▶ Stated problem: Print the entries below verbatim, from their first line through the line that holds "coord(100,194)", with both ends included.

▶ Record set:
[start]

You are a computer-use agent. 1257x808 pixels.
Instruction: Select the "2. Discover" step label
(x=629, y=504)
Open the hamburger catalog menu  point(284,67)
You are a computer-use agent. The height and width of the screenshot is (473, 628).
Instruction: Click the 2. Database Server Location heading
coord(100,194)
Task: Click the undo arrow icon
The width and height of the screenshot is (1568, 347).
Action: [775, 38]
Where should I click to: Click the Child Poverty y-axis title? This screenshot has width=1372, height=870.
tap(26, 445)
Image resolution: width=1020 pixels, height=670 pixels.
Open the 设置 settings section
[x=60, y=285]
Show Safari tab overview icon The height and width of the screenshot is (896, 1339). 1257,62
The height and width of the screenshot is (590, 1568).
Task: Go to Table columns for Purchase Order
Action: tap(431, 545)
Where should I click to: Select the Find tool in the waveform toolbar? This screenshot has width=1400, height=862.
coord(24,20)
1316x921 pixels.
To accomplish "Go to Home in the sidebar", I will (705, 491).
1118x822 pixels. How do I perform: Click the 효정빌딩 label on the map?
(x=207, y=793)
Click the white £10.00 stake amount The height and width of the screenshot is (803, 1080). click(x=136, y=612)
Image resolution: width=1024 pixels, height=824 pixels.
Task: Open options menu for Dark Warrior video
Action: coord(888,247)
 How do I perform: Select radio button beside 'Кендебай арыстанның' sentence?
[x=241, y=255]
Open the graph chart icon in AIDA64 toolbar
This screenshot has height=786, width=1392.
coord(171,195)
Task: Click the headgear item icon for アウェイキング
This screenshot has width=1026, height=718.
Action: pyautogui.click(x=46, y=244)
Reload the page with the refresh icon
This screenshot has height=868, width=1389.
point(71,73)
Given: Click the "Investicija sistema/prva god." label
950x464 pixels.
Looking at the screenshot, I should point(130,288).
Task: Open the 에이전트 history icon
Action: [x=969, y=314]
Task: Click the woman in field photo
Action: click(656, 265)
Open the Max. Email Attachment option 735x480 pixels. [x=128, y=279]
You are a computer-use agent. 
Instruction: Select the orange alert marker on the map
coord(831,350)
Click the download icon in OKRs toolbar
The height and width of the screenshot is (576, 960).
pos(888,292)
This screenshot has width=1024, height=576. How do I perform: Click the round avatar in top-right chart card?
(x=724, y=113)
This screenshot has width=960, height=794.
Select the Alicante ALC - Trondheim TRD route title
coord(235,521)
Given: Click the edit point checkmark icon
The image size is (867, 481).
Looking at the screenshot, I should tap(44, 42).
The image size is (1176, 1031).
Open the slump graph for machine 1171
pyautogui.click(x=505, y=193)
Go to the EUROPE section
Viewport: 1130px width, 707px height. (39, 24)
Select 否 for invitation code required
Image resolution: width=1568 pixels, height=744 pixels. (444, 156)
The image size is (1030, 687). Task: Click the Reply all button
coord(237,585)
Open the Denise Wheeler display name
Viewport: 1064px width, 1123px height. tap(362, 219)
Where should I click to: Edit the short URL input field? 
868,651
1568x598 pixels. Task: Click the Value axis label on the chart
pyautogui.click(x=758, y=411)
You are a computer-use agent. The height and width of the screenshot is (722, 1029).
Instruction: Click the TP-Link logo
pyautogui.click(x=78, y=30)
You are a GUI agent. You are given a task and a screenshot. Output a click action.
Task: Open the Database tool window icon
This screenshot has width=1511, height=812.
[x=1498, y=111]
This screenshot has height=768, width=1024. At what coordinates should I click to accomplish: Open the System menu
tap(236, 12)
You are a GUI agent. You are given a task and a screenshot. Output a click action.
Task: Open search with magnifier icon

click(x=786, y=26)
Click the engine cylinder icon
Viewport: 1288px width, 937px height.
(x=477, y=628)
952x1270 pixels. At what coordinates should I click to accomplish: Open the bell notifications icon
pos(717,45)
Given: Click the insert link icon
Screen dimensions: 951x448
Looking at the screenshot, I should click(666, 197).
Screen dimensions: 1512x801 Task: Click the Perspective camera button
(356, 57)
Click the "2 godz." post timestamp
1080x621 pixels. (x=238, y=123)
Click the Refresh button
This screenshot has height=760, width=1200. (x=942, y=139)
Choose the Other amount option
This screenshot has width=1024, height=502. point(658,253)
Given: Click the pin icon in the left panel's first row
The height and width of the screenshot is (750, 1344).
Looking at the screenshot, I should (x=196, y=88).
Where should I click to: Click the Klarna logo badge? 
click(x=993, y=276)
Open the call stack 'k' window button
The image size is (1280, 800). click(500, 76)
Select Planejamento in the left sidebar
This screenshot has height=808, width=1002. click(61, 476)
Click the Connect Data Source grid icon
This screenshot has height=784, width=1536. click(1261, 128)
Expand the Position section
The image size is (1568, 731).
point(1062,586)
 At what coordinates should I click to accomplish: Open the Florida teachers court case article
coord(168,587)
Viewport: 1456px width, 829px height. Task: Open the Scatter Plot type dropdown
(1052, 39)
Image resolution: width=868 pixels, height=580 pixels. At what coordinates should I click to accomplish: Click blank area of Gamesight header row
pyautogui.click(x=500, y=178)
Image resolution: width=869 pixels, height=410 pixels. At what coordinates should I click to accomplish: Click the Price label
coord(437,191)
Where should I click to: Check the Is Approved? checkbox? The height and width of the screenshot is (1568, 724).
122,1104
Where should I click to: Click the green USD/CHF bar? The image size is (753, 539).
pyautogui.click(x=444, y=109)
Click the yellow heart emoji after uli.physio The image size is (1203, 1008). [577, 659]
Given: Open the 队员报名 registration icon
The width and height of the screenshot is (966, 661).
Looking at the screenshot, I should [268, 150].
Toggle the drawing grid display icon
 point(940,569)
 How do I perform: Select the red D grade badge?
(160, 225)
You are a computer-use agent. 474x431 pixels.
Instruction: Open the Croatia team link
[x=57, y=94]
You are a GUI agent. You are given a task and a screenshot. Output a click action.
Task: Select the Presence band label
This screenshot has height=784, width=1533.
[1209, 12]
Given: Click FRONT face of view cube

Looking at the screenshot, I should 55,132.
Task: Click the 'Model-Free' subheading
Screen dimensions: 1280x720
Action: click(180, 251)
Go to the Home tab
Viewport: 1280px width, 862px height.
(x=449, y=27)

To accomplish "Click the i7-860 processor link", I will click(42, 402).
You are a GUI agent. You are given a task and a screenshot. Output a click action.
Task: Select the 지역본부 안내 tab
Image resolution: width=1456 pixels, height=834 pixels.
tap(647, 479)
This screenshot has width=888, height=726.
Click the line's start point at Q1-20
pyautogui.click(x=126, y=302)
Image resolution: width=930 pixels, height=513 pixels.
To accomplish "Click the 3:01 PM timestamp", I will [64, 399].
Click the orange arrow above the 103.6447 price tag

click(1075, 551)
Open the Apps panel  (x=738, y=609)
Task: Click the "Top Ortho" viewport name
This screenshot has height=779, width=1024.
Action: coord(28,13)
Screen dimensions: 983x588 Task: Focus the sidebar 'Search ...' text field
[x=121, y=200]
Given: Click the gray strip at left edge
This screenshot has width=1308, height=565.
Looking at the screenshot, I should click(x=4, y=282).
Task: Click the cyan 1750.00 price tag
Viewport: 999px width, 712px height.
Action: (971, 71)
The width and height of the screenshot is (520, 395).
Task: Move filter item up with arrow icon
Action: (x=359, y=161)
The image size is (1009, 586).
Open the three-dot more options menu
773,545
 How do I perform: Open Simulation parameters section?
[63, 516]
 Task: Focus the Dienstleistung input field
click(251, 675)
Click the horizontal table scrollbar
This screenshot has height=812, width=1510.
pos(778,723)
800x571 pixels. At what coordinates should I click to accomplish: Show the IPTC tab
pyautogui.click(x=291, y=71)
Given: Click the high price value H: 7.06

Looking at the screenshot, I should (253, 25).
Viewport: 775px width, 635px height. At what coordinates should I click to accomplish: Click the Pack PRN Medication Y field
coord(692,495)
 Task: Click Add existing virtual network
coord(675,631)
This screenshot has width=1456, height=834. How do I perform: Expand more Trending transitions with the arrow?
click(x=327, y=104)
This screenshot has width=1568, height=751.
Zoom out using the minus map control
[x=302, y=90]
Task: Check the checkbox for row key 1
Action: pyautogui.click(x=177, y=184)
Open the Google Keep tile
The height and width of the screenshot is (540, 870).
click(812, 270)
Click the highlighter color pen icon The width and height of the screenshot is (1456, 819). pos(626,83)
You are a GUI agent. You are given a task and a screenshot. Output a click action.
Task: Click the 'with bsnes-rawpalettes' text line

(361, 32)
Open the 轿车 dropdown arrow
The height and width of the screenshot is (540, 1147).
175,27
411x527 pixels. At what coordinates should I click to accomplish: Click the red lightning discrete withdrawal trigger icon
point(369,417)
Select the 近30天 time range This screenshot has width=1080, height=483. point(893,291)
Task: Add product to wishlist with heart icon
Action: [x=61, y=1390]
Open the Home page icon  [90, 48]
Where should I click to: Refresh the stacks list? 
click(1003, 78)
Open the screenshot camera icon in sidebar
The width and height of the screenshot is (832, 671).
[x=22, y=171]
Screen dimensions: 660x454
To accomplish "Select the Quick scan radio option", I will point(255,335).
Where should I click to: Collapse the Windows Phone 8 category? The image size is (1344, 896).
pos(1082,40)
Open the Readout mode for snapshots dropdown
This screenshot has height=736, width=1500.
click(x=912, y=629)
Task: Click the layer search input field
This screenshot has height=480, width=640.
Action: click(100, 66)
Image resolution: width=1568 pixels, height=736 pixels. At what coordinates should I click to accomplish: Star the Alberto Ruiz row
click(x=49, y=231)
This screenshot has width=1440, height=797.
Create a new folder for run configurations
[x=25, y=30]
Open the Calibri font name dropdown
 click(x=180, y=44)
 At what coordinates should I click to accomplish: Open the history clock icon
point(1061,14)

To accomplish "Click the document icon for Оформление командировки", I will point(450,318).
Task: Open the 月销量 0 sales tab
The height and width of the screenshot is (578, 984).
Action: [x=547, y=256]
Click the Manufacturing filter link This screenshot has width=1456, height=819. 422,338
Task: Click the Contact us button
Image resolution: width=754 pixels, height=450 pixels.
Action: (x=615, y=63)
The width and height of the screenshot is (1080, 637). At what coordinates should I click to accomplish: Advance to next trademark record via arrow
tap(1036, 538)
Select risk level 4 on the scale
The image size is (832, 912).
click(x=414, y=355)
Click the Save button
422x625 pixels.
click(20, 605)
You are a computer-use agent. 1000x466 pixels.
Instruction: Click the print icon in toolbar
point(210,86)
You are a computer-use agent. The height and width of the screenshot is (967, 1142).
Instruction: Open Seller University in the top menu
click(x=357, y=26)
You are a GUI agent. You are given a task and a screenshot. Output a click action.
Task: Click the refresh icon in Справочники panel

[end]

▶ Answer to this exercise:
You are a computer-use agent. 1257x808 pixels.
Instruction: Select the "2. Discover" step label
(x=629, y=504)
Open the hamburger catalog menu  point(284,67)
You are a computer-use agent. The height and width of the screenshot is (473, 628).
Instruction: Click the 2. Database Server Location heading
coord(100,194)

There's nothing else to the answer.